Information provided »
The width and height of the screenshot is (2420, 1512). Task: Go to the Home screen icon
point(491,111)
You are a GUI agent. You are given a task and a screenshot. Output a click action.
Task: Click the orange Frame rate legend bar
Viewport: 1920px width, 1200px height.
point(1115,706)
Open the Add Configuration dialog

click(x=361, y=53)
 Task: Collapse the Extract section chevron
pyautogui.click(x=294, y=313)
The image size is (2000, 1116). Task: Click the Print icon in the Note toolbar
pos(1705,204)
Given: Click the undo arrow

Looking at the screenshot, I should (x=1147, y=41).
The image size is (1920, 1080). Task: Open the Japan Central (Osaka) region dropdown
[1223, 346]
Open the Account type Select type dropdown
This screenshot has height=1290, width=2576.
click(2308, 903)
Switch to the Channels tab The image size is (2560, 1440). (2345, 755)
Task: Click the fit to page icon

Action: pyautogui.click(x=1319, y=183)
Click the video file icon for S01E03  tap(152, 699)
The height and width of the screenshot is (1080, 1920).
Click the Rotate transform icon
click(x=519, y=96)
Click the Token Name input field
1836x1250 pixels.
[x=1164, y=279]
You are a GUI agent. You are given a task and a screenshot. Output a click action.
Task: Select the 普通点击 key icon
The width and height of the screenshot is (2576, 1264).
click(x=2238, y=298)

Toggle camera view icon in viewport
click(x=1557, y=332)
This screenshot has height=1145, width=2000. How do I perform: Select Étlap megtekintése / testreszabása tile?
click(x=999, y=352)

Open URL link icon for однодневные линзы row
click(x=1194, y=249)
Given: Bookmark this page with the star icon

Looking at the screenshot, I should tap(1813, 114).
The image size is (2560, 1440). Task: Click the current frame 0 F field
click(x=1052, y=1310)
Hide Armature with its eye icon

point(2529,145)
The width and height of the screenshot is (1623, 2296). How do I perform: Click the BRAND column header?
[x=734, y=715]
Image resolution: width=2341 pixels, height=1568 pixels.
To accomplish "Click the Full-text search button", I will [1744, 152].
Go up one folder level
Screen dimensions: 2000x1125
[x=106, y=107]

What needs to be done » Return all of the material above exactly as it stands.

Your solution »
The width and height of the screenshot is (2420, 1512). Task: Go to the Home screen icon
point(491,111)
You are a GUI agent. You are given a task and a screenshot. Output a click action.
Task: Click the orange Frame rate legend bar
Viewport: 1920px width, 1200px height.
point(1115,706)
Open the Add Configuration dialog

click(x=361, y=53)
 Task: Collapse the Extract section chevron
pyautogui.click(x=294, y=313)
The image size is (2000, 1116). Task: Click the Print icon in the Note toolbar
pos(1705,204)
Given: Click the undo arrow

Looking at the screenshot, I should (x=1147, y=41).
The image size is (1920, 1080). Task: Open the Japan Central (Osaka) region dropdown
[1223, 346]
Open the Account type Select type dropdown
This screenshot has height=1290, width=2576.
click(2308, 903)
Switch to the Channels tab The image size is (2560, 1440). (2345, 755)
Task: Click the fit to page icon

Action: pyautogui.click(x=1319, y=183)
Click the video file icon for S01E03  tap(152, 699)
The height and width of the screenshot is (1080, 1920).
Click the Rotate transform icon
click(x=519, y=96)
Click the Token Name input field
1836x1250 pixels.
[x=1164, y=279]
You are a GUI agent. You are given a task and a screenshot. Output a click action.
Task: Select the 普通点击 key icon
The width and height of the screenshot is (2576, 1264).
click(x=2238, y=298)

Toggle camera view icon in viewport
click(x=1557, y=332)
This screenshot has height=1145, width=2000. How do I perform: Select Étlap megtekintése / testreszabása tile?
click(x=999, y=352)

Open URL link icon for однодневные линзы row
click(x=1194, y=249)
Given: Bookmark this page with the star icon

Looking at the screenshot, I should tap(1813, 114).
The image size is (2560, 1440). Task: Click the current frame 0 F field
click(x=1052, y=1310)
Hide Armature with its eye icon

point(2529,145)
The width and height of the screenshot is (1623, 2296). How do I perform: Click the BRAND column header?
[x=734, y=715]
Image resolution: width=2341 pixels, height=1568 pixels.
To accomplish "Click the Full-text search button", I will [1744, 152].
Go up one folder level
Screen dimensions: 2000x1125
[x=106, y=107]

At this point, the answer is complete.